Frequently Asked Questions

What is the IUPAC name of 1-(2-chlorophenyl)-2-(1-pyrimidin-2-ylindol-2-yl)ethanone?
The IUPAC name of 1-(2-chlorophenyl)-2-(1-pyrimidin-2-ylindol-2-yl)ethanone (CID 177414964) is 1-(2-chlorophenyl)-2-(1-pyrimidin-2-ylindol-2-yl)ethanone.
What is the SMILES notation for 1-(2-chlorophenyl)-2-(1-pyrimidin-2-ylindol-2-yl)ethanone?
The canonical SMILES for 1-(2-chlorophenyl)-2-(1-pyrimidin-2-ylindol-2-yl)ethanone is O=C(Cc1cc2ccccc2n1-c1ncccn1)c1ccccc1Cl.
What is the InChIKey of 1-(2-chlorophenyl)-2-(1-pyrimidin-2-ylindol-2-yl)ethanone?
The InChIKey is UWQLXMLRBWWHSE-UHFFFAOYSA-N. The full InChI is InChI=1S/C20H14ClN3O/c21-17-8-3-2-7-16(17)19(25)13-15-12-14-6-1-4-9-18(14)24(15)20-22-10-5-11-23-20/h1-12H,13H2.
What are the key properties of 1-(2-chlorophenyl)-2-(1-pyrimidin-2-ylindol-2-yl)ethanone?
1-(2-chlorophenyl)-2-(1-pyrimidin-2-ylindol-2-yl)ethanone has a molecular weight of 347.81 g/mol, XLogP of 4.50, 4 rotatable bonds, 0 hydrogen bond donors, and 4 hydrogen bond acceptors.

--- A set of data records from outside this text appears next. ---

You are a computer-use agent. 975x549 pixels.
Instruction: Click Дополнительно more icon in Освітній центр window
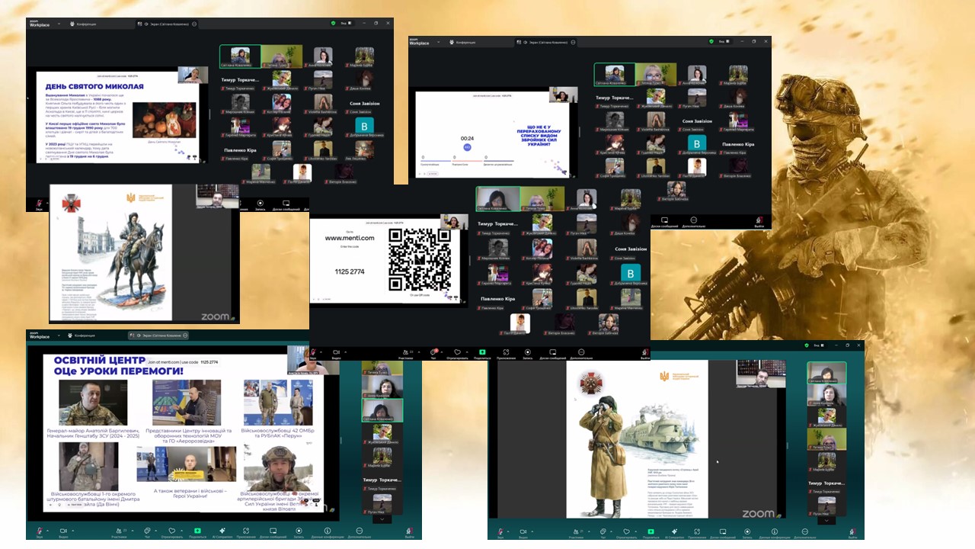pos(359,531)
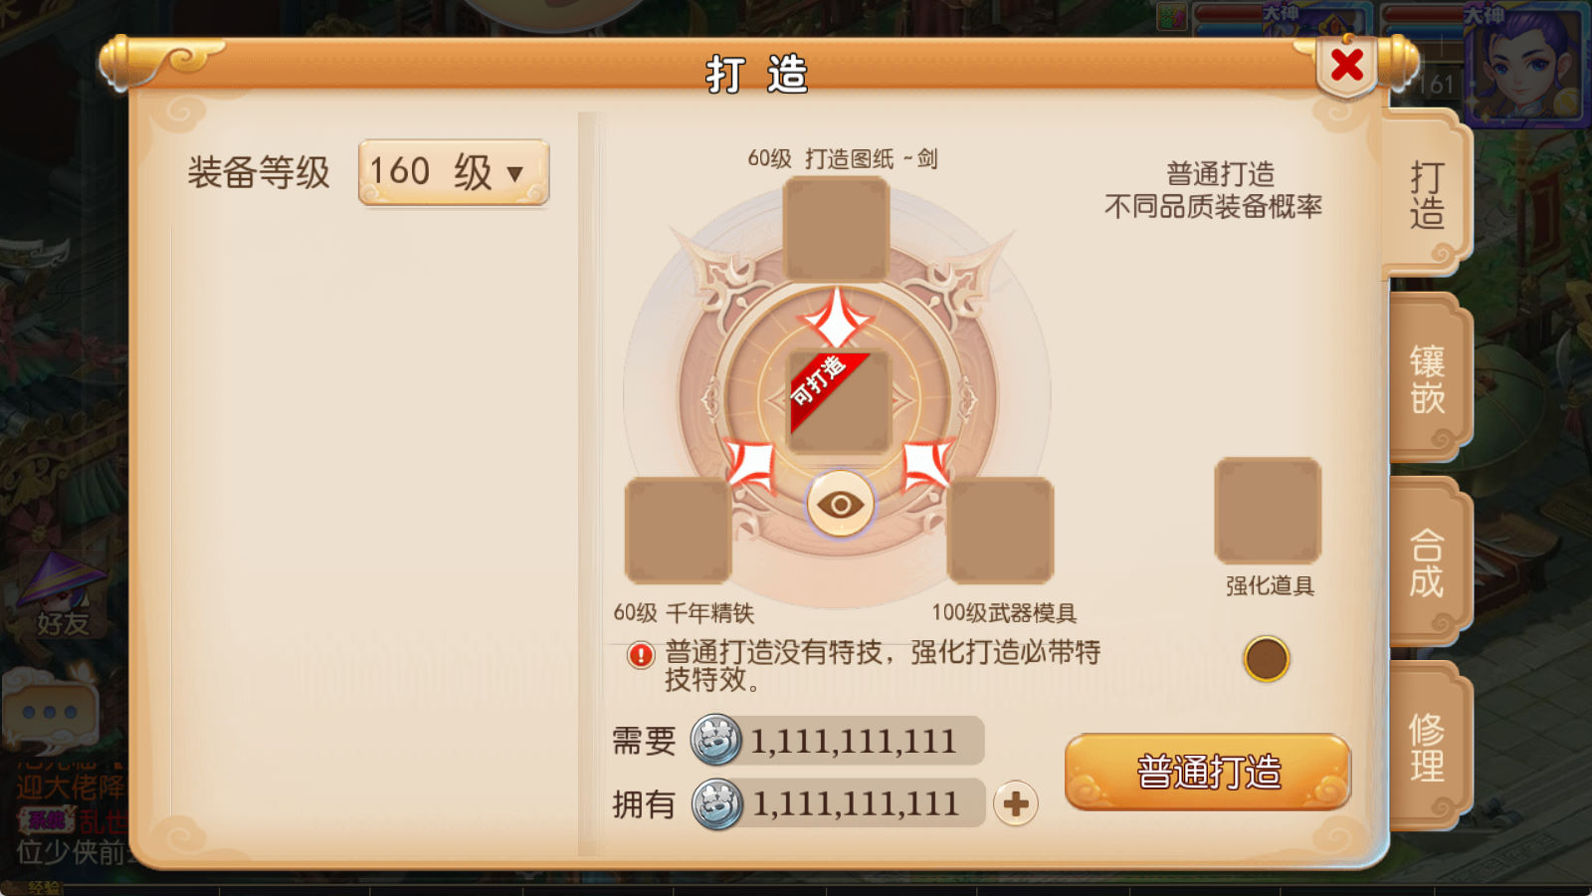
Task: Open the 修理 tab
Action: (1427, 747)
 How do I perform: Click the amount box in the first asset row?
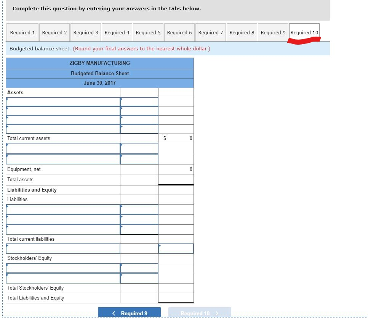click(139, 102)
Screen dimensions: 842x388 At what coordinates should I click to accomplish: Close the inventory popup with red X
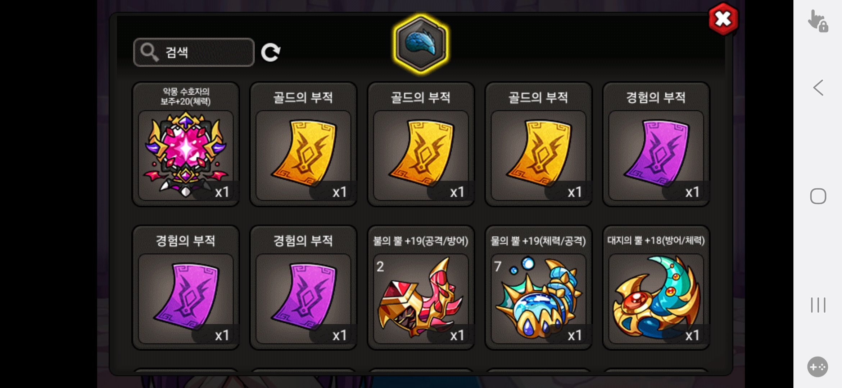[723, 19]
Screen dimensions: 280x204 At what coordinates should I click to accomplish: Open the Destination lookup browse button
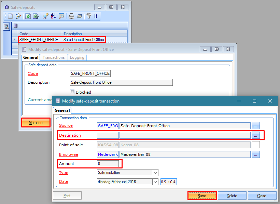pyautogui.click(x=256, y=135)
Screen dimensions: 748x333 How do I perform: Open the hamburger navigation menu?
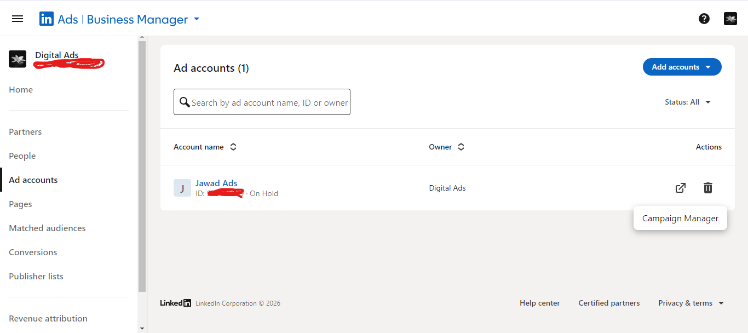18,19
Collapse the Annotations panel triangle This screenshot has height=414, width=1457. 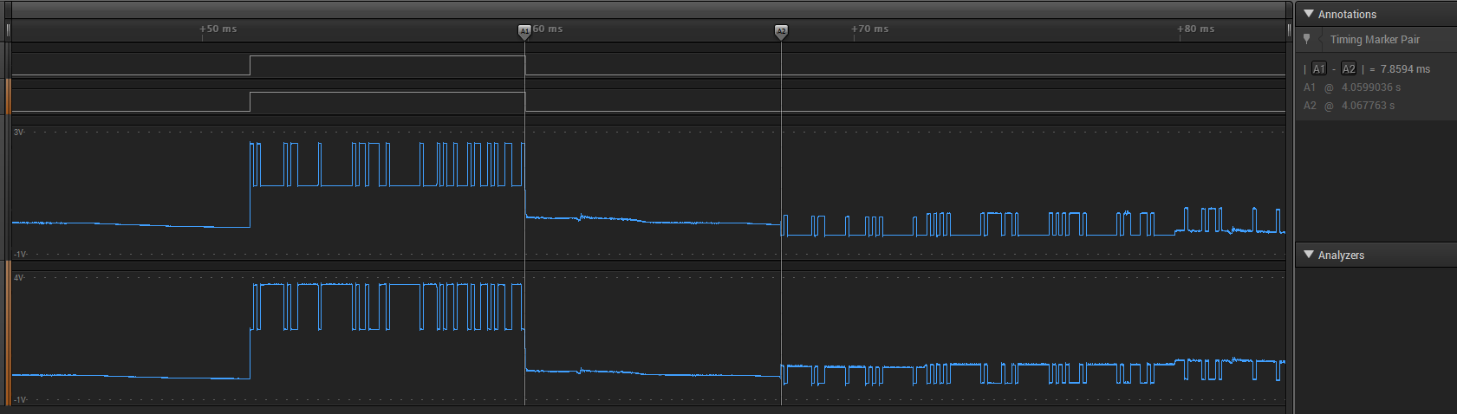(x=1309, y=14)
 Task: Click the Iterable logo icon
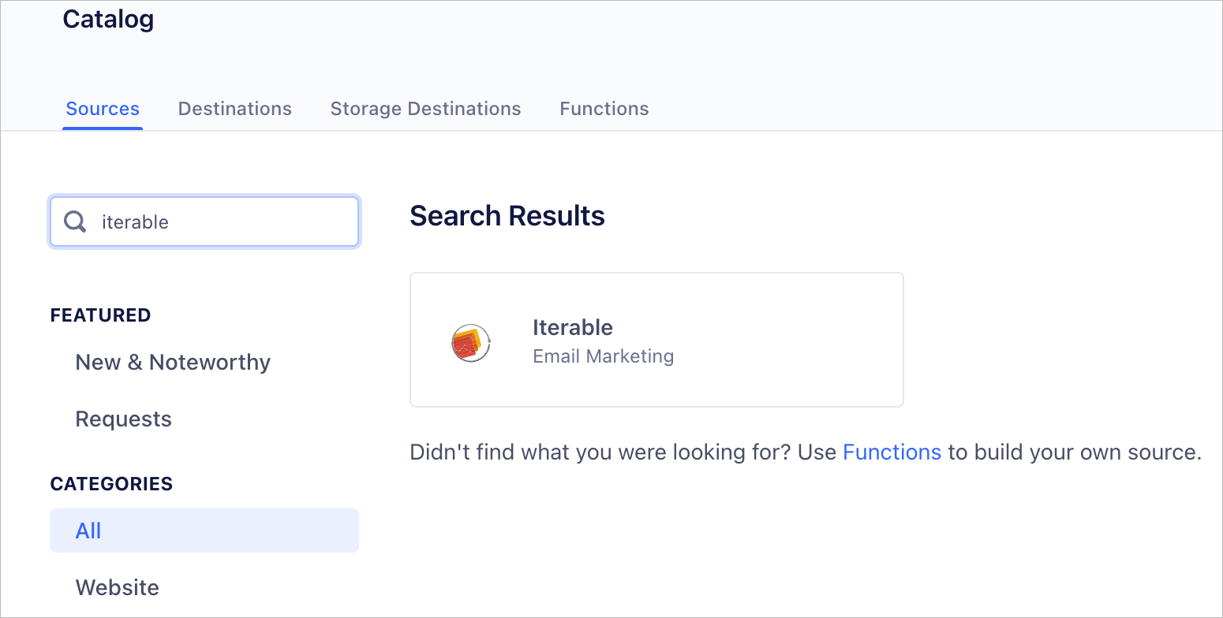pyautogui.click(x=471, y=343)
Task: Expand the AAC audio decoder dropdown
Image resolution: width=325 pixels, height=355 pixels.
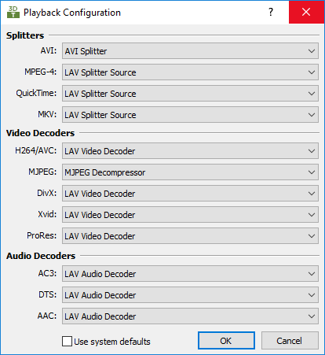Action: tap(190, 316)
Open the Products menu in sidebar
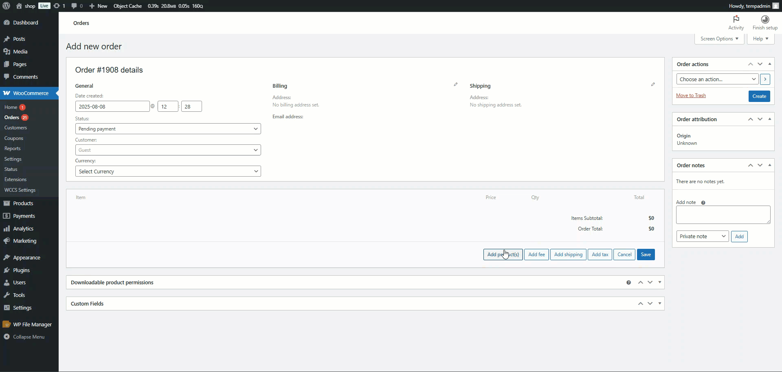Image resolution: width=782 pixels, height=372 pixels. (x=23, y=203)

Where does this data come from?
All data for 1-(2-chlorophenyl)-2-(1-pyrimidin-2-ylindol-2-yl)ethanone is sourced from PubChem (CID 177414964), the world's largest open chemistry database maintained by the National Library of Medicine (NIH).